> **Description of the task**
Switch every "Transparent" in the rows below to "Black", and copy everything else unchanged.

Stored data

________

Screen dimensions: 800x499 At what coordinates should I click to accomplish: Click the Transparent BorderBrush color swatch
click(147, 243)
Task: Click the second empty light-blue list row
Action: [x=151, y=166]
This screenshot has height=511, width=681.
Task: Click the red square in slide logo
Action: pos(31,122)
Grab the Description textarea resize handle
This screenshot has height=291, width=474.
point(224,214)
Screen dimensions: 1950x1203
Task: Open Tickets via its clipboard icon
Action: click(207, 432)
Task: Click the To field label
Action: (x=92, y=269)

________

> **Task response**
Screen dimensions: 800x499 At what coordinates should I click to accomplish: Click the Black BorderBrush color swatch
click(147, 243)
Task: Click the second empty light-blue list row
Action: [x=151, y=166]
This screenshot has height=511, width=681.
Task: Click the red square in slide logo
Action: pos(31,122)
Grab the Description textarea resize handle
This screenshot has height=291, width=474.
point(224,214)
Screen dimensions: 1950x1203
Task: Open Tickets via its clipboard icon
Action: click(207, 432)
Task: Click the To field label
Action: (x=92, y=269)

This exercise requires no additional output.